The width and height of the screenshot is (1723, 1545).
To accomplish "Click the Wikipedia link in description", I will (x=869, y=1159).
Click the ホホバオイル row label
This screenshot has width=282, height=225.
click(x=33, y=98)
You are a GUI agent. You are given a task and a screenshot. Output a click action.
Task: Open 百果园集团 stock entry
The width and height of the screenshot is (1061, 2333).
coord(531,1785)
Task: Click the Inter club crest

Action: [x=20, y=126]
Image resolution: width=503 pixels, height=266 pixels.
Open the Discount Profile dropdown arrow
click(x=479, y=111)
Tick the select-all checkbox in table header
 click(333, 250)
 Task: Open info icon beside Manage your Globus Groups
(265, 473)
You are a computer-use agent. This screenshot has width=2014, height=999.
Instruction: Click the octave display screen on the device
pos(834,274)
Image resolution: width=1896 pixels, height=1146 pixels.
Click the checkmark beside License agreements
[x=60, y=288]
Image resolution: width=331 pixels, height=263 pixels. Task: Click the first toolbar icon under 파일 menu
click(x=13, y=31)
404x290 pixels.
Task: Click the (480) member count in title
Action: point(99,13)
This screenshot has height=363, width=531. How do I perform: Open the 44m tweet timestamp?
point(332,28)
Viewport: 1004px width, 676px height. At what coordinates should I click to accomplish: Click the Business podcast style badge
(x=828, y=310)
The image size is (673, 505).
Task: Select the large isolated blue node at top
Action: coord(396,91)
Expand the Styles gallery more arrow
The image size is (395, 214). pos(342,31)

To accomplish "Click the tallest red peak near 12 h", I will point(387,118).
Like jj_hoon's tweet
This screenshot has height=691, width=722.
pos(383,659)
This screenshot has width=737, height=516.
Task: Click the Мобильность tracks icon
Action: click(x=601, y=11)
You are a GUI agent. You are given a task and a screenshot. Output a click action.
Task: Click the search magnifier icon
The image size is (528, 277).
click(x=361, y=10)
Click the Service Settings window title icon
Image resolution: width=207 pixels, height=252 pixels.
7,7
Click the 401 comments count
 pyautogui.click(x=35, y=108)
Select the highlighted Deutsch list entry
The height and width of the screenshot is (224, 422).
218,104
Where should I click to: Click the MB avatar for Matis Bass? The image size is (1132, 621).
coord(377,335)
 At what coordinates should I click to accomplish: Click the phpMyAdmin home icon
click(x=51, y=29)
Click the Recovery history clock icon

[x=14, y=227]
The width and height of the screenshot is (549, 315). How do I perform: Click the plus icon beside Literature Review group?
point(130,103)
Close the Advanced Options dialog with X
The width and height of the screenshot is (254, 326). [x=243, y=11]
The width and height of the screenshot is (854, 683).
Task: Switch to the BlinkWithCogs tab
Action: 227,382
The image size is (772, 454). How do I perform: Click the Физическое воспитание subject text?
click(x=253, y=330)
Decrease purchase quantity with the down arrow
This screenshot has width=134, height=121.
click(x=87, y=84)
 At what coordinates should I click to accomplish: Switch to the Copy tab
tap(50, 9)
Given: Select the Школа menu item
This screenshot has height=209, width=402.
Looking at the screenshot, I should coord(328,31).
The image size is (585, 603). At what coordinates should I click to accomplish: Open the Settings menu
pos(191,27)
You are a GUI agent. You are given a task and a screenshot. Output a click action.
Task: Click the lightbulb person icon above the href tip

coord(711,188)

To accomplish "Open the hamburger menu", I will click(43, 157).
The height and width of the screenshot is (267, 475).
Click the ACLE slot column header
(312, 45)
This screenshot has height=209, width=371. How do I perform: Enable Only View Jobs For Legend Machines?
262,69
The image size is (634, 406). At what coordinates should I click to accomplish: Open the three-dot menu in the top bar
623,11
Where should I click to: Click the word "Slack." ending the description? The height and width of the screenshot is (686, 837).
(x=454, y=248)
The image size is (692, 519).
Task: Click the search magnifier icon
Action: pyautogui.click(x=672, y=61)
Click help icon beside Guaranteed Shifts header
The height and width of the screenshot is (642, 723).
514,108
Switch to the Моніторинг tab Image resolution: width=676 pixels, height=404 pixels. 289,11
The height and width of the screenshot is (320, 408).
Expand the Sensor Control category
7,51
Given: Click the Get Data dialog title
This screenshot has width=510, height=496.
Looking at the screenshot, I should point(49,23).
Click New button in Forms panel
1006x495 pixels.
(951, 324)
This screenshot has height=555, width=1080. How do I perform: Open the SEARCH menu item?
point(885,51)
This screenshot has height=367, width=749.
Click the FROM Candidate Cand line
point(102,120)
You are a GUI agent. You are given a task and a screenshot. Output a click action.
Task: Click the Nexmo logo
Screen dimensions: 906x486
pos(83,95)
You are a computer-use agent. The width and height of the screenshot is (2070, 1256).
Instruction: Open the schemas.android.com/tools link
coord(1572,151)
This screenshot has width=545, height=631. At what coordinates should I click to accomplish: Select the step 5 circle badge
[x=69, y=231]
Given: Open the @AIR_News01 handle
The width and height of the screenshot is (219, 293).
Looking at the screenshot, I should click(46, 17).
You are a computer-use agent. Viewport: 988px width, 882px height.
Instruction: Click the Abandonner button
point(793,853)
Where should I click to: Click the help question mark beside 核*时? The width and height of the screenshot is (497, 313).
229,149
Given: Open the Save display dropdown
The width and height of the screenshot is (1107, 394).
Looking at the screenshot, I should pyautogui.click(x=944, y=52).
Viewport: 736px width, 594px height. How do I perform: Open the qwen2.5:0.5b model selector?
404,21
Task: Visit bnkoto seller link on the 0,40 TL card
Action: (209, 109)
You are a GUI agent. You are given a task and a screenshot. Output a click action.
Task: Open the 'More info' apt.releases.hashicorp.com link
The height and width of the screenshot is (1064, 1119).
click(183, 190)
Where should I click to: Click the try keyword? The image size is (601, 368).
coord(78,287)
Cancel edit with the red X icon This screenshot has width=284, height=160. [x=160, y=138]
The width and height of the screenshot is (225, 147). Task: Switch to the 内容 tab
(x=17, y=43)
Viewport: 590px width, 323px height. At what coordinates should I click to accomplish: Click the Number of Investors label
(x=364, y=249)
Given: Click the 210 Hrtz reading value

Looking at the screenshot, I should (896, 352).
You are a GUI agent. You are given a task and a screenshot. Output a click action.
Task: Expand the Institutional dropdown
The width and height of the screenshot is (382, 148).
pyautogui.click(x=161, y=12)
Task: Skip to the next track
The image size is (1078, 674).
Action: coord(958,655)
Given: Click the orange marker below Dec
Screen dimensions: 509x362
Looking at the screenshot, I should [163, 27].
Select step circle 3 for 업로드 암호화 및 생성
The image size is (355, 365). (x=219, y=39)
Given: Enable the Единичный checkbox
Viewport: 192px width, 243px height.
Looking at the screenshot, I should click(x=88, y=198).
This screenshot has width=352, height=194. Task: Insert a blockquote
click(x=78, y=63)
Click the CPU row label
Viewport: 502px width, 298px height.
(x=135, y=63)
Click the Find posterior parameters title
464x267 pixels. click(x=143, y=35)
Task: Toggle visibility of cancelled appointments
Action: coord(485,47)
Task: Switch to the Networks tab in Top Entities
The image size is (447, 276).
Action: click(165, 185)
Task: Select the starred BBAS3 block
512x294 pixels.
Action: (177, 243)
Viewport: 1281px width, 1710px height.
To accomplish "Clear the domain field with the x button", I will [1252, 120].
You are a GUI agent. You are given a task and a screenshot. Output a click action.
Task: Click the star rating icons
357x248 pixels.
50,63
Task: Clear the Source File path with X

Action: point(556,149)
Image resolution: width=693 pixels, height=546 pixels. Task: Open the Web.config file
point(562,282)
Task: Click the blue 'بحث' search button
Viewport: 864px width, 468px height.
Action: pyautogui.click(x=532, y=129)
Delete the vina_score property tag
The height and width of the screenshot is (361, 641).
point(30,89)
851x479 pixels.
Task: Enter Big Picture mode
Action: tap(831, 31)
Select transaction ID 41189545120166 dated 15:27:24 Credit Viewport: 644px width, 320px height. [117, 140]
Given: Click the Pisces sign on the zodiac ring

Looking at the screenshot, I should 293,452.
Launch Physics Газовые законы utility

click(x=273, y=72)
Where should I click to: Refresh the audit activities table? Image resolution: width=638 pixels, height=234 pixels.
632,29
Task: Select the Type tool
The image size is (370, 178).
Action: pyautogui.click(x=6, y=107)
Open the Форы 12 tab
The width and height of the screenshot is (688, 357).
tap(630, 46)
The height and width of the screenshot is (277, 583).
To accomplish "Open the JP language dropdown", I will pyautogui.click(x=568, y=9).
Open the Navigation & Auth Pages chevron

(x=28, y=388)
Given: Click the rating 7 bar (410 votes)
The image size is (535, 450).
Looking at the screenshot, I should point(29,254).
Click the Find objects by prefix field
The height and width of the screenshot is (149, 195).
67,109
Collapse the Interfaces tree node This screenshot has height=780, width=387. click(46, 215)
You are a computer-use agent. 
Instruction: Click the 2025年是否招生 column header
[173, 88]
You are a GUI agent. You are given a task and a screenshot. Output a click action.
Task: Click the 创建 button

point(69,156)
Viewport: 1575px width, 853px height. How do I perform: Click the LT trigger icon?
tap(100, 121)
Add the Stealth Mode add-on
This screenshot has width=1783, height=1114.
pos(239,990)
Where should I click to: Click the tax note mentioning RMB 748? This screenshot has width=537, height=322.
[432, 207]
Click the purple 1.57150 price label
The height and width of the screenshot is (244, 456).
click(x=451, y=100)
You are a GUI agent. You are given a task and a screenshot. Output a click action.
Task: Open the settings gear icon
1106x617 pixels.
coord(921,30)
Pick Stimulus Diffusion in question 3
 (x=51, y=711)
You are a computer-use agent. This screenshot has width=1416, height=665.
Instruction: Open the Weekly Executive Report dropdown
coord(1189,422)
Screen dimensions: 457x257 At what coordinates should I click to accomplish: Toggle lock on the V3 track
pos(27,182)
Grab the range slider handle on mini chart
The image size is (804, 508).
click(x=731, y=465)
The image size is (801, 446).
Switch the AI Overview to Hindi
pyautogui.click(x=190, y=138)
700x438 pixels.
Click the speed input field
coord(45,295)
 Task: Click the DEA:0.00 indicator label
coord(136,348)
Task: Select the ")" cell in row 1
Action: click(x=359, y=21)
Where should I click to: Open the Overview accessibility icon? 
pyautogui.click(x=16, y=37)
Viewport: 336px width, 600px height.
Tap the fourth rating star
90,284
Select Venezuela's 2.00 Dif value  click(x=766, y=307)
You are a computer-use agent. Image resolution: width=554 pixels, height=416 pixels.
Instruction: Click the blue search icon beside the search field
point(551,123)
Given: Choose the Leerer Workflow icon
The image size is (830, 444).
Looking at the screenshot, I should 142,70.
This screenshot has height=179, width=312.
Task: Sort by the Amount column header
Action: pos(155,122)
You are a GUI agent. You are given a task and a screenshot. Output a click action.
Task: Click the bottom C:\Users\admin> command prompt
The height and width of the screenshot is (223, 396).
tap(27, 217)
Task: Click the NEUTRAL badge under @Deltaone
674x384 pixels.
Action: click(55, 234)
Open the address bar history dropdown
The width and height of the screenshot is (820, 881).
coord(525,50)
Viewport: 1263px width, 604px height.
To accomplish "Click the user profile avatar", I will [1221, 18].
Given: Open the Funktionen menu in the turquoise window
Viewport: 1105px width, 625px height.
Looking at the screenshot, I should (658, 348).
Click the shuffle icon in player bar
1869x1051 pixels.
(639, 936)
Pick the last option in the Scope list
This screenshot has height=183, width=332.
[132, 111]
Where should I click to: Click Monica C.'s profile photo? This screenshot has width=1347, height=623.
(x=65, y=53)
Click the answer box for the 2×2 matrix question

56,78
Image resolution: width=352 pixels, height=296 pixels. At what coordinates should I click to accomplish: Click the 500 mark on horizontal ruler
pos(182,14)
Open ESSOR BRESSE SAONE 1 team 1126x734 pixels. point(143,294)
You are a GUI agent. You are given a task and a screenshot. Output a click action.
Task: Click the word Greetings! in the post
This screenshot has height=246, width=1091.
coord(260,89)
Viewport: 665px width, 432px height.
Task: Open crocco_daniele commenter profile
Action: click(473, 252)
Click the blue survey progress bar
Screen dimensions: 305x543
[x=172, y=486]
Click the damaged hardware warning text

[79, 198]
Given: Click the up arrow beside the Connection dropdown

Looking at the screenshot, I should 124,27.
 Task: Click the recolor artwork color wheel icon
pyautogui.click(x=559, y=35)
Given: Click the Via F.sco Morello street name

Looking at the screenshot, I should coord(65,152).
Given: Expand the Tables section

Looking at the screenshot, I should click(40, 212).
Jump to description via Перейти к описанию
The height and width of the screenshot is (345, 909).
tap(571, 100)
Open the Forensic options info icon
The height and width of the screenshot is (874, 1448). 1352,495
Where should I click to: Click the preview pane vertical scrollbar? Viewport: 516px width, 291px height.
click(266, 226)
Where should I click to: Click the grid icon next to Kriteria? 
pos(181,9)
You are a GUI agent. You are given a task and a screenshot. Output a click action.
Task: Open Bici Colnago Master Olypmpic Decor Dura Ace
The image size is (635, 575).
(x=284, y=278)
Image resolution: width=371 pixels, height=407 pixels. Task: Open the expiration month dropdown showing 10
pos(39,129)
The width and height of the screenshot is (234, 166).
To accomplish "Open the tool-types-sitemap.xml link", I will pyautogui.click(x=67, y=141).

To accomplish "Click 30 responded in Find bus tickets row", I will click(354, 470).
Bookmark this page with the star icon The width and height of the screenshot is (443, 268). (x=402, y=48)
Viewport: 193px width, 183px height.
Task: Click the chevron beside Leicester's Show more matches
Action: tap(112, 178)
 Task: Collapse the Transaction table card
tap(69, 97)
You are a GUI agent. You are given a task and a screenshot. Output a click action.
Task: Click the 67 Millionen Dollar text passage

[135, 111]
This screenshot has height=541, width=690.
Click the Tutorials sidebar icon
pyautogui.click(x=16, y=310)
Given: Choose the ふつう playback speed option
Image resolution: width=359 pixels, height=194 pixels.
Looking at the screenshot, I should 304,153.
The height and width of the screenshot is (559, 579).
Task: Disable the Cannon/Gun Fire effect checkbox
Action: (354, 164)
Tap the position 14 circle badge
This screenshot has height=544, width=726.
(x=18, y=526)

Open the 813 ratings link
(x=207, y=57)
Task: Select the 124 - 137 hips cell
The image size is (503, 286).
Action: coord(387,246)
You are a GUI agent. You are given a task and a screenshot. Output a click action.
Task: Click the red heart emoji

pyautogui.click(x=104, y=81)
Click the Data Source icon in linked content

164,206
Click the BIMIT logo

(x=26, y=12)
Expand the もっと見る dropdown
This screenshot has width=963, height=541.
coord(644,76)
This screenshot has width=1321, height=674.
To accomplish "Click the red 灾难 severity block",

WHAT IS BEING ASKED: Scale the material from its start up to and including the line containing "Action: [x=20, y=126]": write every line out again, requests included, multiplying each coordinate in the answers by 1.65 and rounding to whole numbers, with halves rounded up. Leave all other text and numbers unchanged.

WRITTEN ANSWER:
The width and height of the screenshot is (1723, 1545).
To accomplish "Click the Wikipedia link in description", I will (x=1434, y=1912).
Click the ホホバオイル row label
This screenshot has width=282, height=225.
click(x=54, y=162)
You are a GUI agent. You are given a task and a screenshot. Output a click action.
Task: Open 百果园集团 stock entry
The width and height of the screenshot is (1061, 2333).
coord(876,2945)
Task: Click the Inter club crest

Action: [x=33, y=208]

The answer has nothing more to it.